GELORA.CO - Seorang pria di China dipenjara karena membuat penonton palsu saat live streaming. Dia beraksi menggunakan 4.600 smartphone untuk meningkatkan jumlah view hingga trafik.
Aksi tersebut dilakukannya selama kurang dari empat bulan. Selama beroperasi, dia sudah meraup 3 juta yuan atau sekitar Rp 6,7 miliar (kurs Rp 2.224,11).
Ini menjadi vonis penjara pertama di Provinsi Zhejiang yang kedapatan melakukan tindak penipuan di industri live streaming China.
Pelaku bernama marga Wang. Dia dijatuhi hukuman satu tahun tiga bulan penjara dan denda 50.000 yuan (setara Rp 111 jutaan) karena "kejahatan operasi bisnis ilegal."
Aksi Wang sudah dilakukan sejak akhir 2022, ketika seorang temannya memberitahukan soal praktik ilegal yang menguntungkan. Praktik yang dimaksud adalah pemalsuan jumlah penonton, like, komentar, dan share saat live streaming untuk menyimulasikan interaksi, sehingga nantinya memancing netizen asli untuk menontonnya.
Wang mengaku membeli 4.600 handphone (HP) yang dikendalikan oleh peranti lunak cloud khusus. Pelaku juga membeli layanan VPN dan peralatan jaringan macam router dari perusahaan teknologi di Changsha, Provinsi Hunan.
Pelaku dapat mengoperasikan semua smartphone-nya secara bersamaan dengan mudah langsung dari komputernya. Layanan membanjiri live streaming dengan penonton, komentar, hingga like palsu ini dijual ke kreator konten yang ingin meningkatkan trafik siaran langsungnya.
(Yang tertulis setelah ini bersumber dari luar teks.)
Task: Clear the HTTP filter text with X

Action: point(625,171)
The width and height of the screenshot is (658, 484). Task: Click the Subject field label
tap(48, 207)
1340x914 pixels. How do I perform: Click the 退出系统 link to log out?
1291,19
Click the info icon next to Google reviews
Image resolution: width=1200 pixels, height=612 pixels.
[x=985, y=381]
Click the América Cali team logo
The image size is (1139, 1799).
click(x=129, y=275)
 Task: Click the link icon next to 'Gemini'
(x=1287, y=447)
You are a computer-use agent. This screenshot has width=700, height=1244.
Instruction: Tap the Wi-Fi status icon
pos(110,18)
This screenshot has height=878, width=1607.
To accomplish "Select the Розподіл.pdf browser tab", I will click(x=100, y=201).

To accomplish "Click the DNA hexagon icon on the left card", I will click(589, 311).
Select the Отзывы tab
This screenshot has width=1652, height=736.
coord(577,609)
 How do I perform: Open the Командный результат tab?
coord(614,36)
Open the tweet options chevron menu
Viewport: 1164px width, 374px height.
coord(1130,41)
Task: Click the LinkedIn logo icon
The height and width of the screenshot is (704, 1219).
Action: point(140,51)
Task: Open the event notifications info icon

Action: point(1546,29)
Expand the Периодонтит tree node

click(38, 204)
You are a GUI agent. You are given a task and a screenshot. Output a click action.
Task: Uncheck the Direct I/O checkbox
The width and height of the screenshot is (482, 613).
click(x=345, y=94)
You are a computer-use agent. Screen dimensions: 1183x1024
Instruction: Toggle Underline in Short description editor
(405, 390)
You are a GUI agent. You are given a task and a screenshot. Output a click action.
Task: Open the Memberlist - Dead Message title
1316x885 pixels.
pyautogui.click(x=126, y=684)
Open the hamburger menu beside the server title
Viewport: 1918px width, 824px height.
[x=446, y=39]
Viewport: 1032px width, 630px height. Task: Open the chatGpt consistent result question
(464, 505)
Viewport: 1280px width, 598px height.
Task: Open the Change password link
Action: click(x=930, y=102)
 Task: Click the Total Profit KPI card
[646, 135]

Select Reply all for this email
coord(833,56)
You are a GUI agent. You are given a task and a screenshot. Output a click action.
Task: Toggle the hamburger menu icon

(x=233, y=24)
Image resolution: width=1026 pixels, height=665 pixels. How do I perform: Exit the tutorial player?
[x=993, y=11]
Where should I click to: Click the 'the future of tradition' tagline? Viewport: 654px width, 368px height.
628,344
"Biaya penggunaan satu HP adalah 6,65 yuan (sekitar Rp 15 ribuan) per hari," kata Wang, dikutip dari South China Morning Post.
Dia menjelaskan ongkosnya bergantung pada lamanya masing-masing ponsel tetap terhubung ke konten live streaming dan jumlah HP yang diaktifkan. Dalam kurun waktu kurang dari empat bulan hingga Maret 2023, Wang sudah menghasilkan sekitar 3 juta yuan dari dua studionya.
Wang membeli akun palsu dalam jumlah besar untuk bisnis ilegalnya. Meski tak jarang menemui masalah saat registrasi, dia masih bisa mendaftarkan ulang dengan mudah.
Selain Wang, ada 17 tersangka lain yang sedang diselidiki karena kasus hukum serupa. Sebanyak 10 orang telah divonis bersalah, menurut laporan Qianjiang Evening News.
"Melanggar peraturan nasional, dengan sengaja menyebarkan informasi palsu secara online melalui layanan penerbitan untuk mendapatkan keuntungan, dan mengganggu tatanan pasar," jelas otoritas kejaksaan setempat.